There are a couple of sweet chestnut trees along this particular path and at this time of year they’re just falling off and opening on the ground. They’re fabulous to look at, nestled amongst fallen leaves, but decidedly hostile for handling. Last year I made the mistake of putting some in a bag to use as photo props, but having strapped it to my camera bag was like a pin cushion when I got back to the car – those interlocking randomly angled spines are incredibly effective defensive weapons.

The photographs on this page were all taken on one walk on Monday along the western shore of Windermere – the largest lake in the English Lake District. The eastern shore is the main holiday area and the best know to most people, but we love the other side – it’s densely wooded and much quieter. This particular estate is owned and managed by the National Trust.

This particular favourite walk, of just under 3 miles, starts flat along the side of the lake and rises and undulates through mixed and established woodland slightly off the lake, dropping back to the lake after about a mile and a third or so – it’s rather more steep in places than the photographs would have you believe.

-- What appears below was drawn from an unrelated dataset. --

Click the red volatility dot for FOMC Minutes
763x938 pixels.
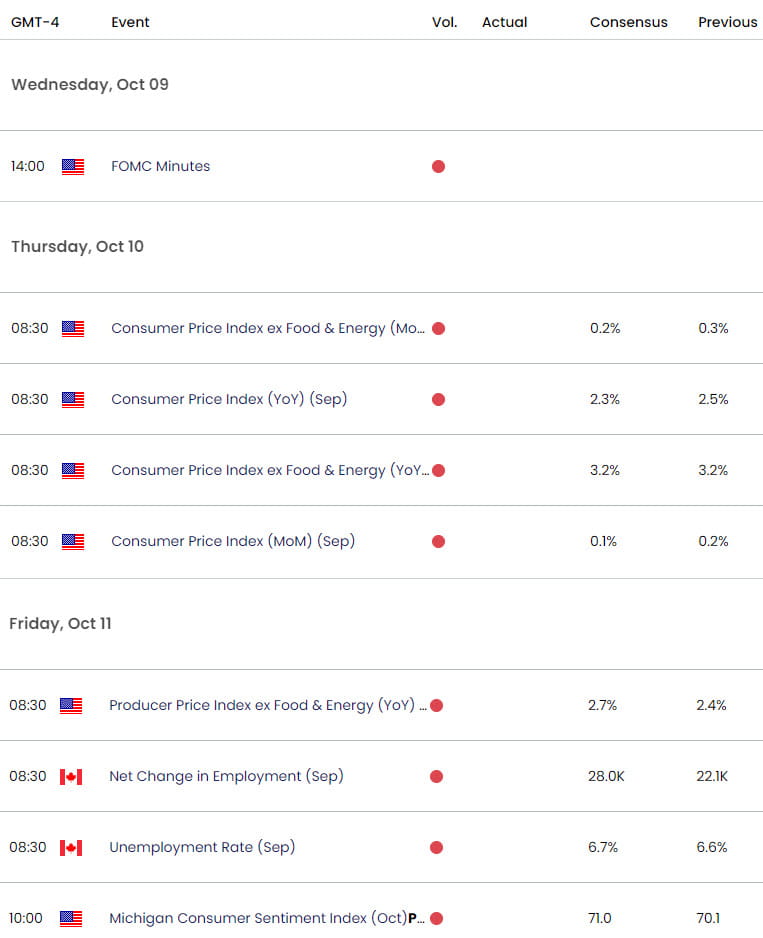438,167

We have a habit of getting to the point where the path meets a small beach with lots of large rocks, where we perch awhile, watch the boats, feeds some ducks, take some refreshments and then return, whence we came, for lunch back at the car park.

I just love being amongst this sort of mixed and elderly woodland and it’s especially gorgeous in autumn where the mix of beech and oak amongst a whole selection of different spruce and pines makes it an interesting and varied scene.